Paludisme : Laisser les bonnes intentions, passer à l’action
Apporter des soins vitaux contre le paludisme au plus grand nombre
Johannesburg/Bruxelles — le 30 septembre 2008 — Dans un nouveau rapport présenté aujourd’hui, l’organisation médicale internationale Médecins Sans Frontières (MSF) affirme que davantage de vies peuvent être sauvées à condition que de nouvelles stratégies efficaces de lutte contre le paludisme soient plus largement établies. Le rapport intitulé « Prescription complète; un meilleur traitement contre le paludisme pour plus de patients, l’expérience de MSF » décrit le travail mené par l’organisation en Sierra Leone, au Tchad et au Mali, et montre qu’il est possible d’éviter des morts inutiles grâce à des outils de diagnostic et de traitement simples et abordables, actuellement offerts sur le marché.

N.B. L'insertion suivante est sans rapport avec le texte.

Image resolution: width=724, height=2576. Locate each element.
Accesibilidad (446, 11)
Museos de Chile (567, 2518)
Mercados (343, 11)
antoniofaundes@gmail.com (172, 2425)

« Même s’ils sont encore insuffisants, de nouveaux financements pour le paludisme sont disponibles », explique Meinie Nicolai, directrice générale de MSF à Bruxelles. « De nouveaux médicaments plus efficaces arrivent peu à peu dans les centres de santé et il existe des tests rapides qui peuvent confirmer un diagnostic en seulement quelques minutes. Mais beaucoup d’efforts échouent finalement en bout de course et bon nombre de personnes malades, principalement des enfants, ne reçoivent toujours pas le traitement dont ils ont besoin. »
Dans de larges parties de l’Afrique subsaharienne, les personnes ne se rendent pas dans les structures de santé parce qu’elles sont trop éloignées et que les soins y coûtent trop cher. En Sierra Leone, par exemple, seuls 12 % des enfants suspectés d’avoir le paludisme ont reçu un traitement efficace au sein des services de santé . L’expérience et la recherche de MSF montrent que, dans la plupart des contextes pauvres où travaille MSF, les frais dont doivent s’acquitter les patients sont un facteur largement dissuasif dans la recherche de soins.
La deuxième barrière à la fourniture effective de soins contre le paludisme est géographique. Certaines communautés rurales sont très éloignées des structures de santé ou isolées par l’eau durant la saison des pluies. Les stratégies faisant participer des ”Agents Palu” ont prouvé leur efficacité en permettant d’atteindre et de soigner les patients là où ils vivent. En combinant des soins gratuits au niveau des centres de santé et dans les communautés géographiquement isolées, le projet de MSF au Mali a permis de tripler le nombre de cas de paludisme détectés et traités sur une période d’un an.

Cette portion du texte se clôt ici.